--- EXTRAIT À LIRE ---
━━━
4. Il résulte de l'instruction que les experts, dont aucun manque d'objectivité n'a été démontré, ont examiné l'ensemble des pièces médicales du dossier de l'intéressée et ont apporté une réponse à tous les point de leur mission, notamment sur l'appréciation des soins qui lui avaient été prodigués dans les différents établissements dans lesquels elle a été prise en charge et leurs conséquences sur son état de santé, ainsi que l'évaluation des dommages qu'elle a subis. Si Mme E...fait valoir que le rapport d'expertise est entachée d'erreurs factuelles et entend contester les conclusions des experts, celles-ci pourront être discutées contradictoirement lors d'une instance au fond devant le tribunal administratif éventuellement saisi. Dans ces conditions et ainsi que l'a considéré le premier juge, l'expertise sollicitée par la requérante ne revêt pas, en l'état de l'instruction, un caractère utile au sens des dispositions précitées de l'article R. 532-1 du code de justice administrative tel que défini au point 2 et il reste loisible au juge du fond d'ordonner toute mesure utile qu'il estimera nécessaire.
5. Il résulte de ce qui précède, sans qu'il soit besoin d'examiner la recevabilité des conclusions de la requérante à l'encontre du Docteur Blanchot, que Mme E...n'est pas fondée à soutenir que c'est à tort que, par l'ordonnance attaquée, le juge des référés du tribunal administratif de Nancy a rejeté la demande d'expertise sollicitée. Par suite, sa requête ne peut qu'être rejetée.
━━━
--- DONNÉES BRUTES ---
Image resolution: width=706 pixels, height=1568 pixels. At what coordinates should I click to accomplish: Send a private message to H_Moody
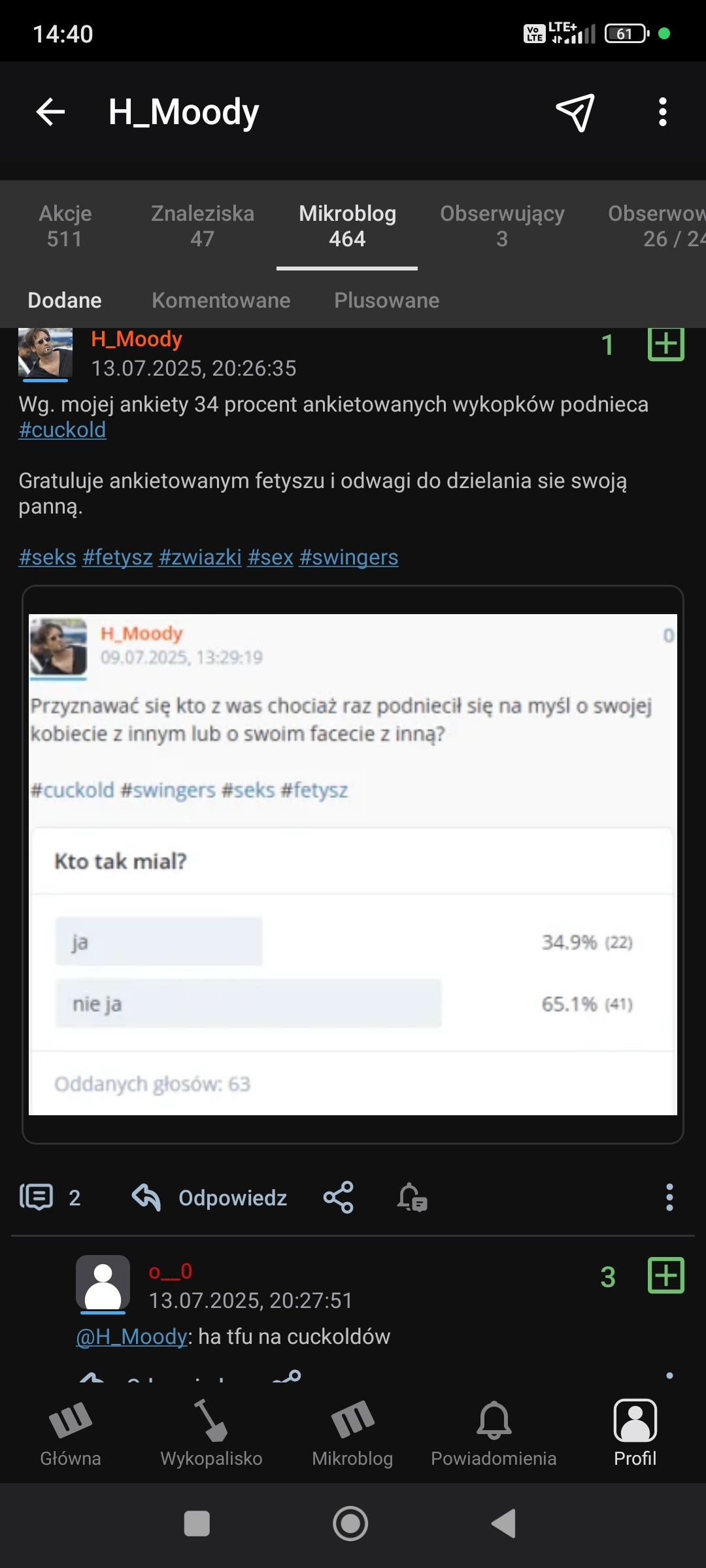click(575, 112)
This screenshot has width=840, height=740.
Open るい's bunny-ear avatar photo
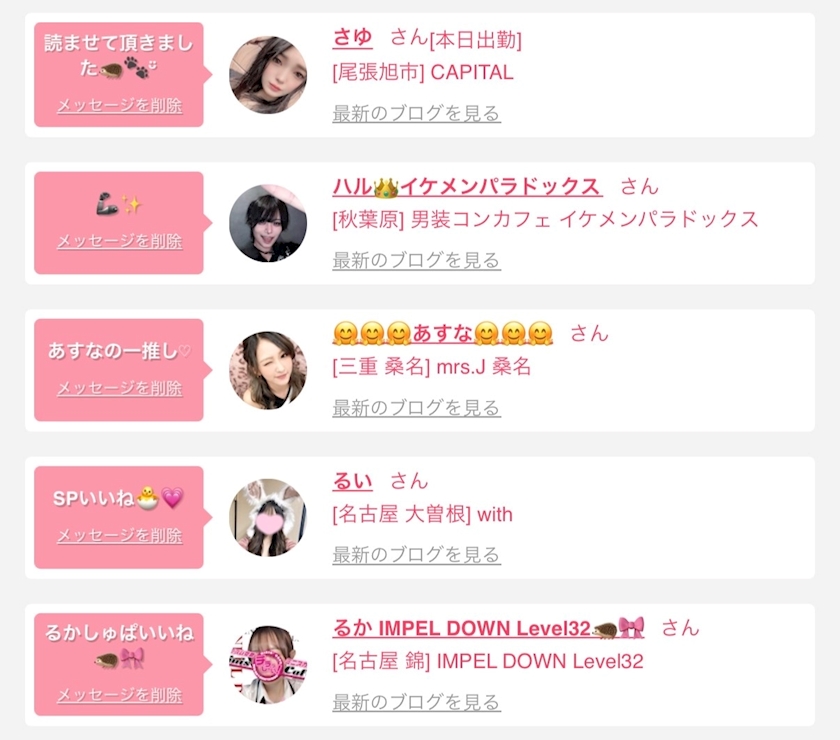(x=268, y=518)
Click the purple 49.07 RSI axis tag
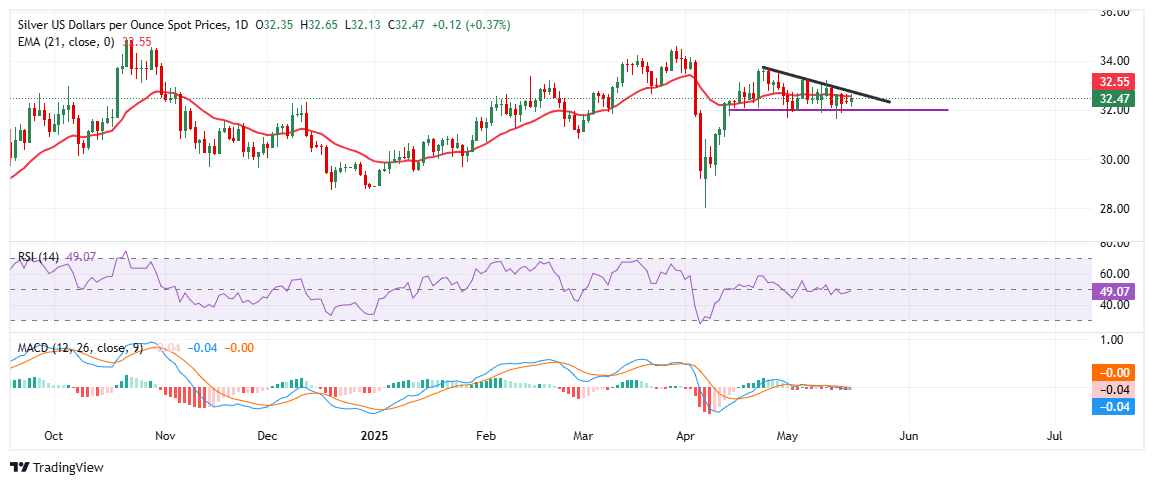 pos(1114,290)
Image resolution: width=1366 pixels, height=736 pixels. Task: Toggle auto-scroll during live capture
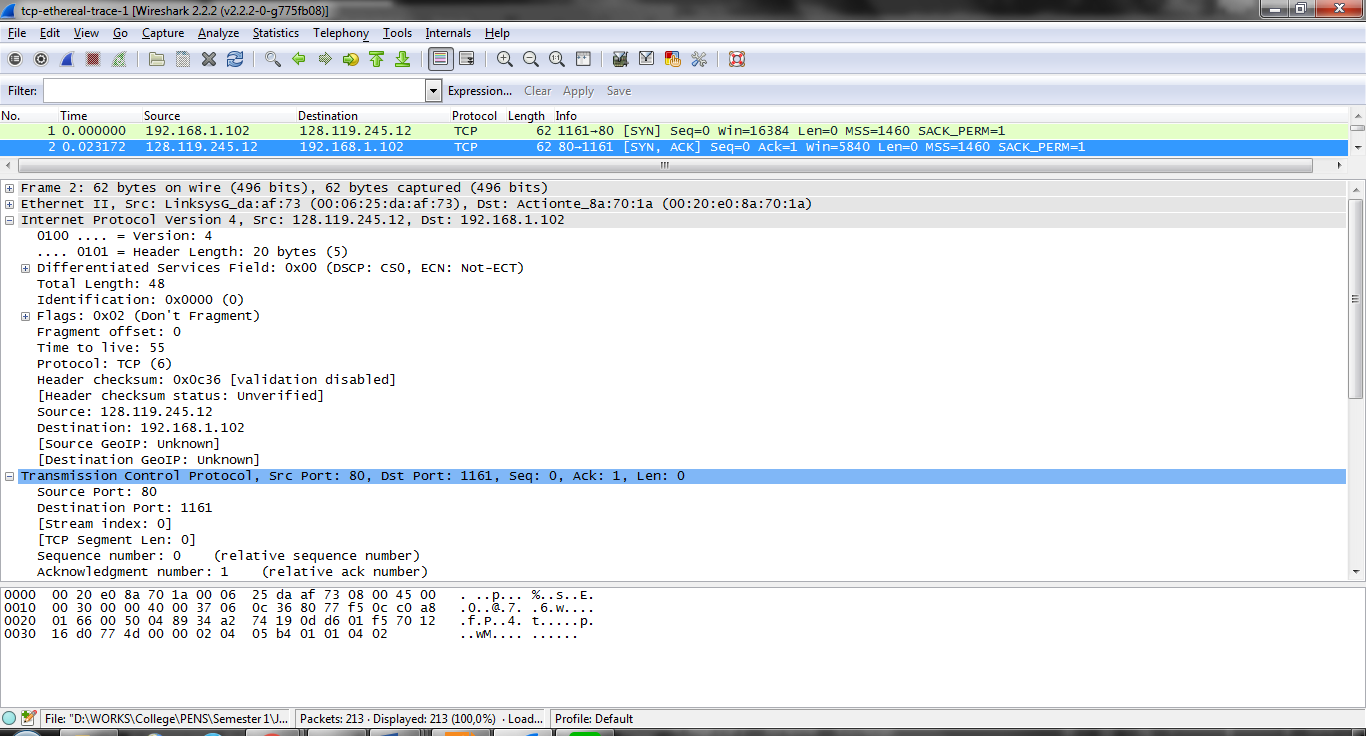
━━━
--- OBJECTIF ---
Pour chacune des affirmations suivantes, indiquez par oui ou par non si elle s'accorde avec l'extrait sur la demande d'expertise, et citez mot pour mot les mots qui tranchent.
(a) Les experts ont examiné toutes les pièces médicales du dossier.
(b) Le juge des référés du tribunal administratif de Nancy a accepté la demande d'expertise.
(c) Il a été démontré que les experts manquaient d'objectivité.
Appuyez-vous uniquement sur l'extrait.

--- RÉSULTAT OBTENU ---
(a) Oui : « ont examiné l'ensemble des pièces médicales du dossier de l'intéressée »
(b) Non : « a rejeté la demande d'expertise sollicitée »
(c) Non : « dont aucun manque d'objectivité n'a été démontré »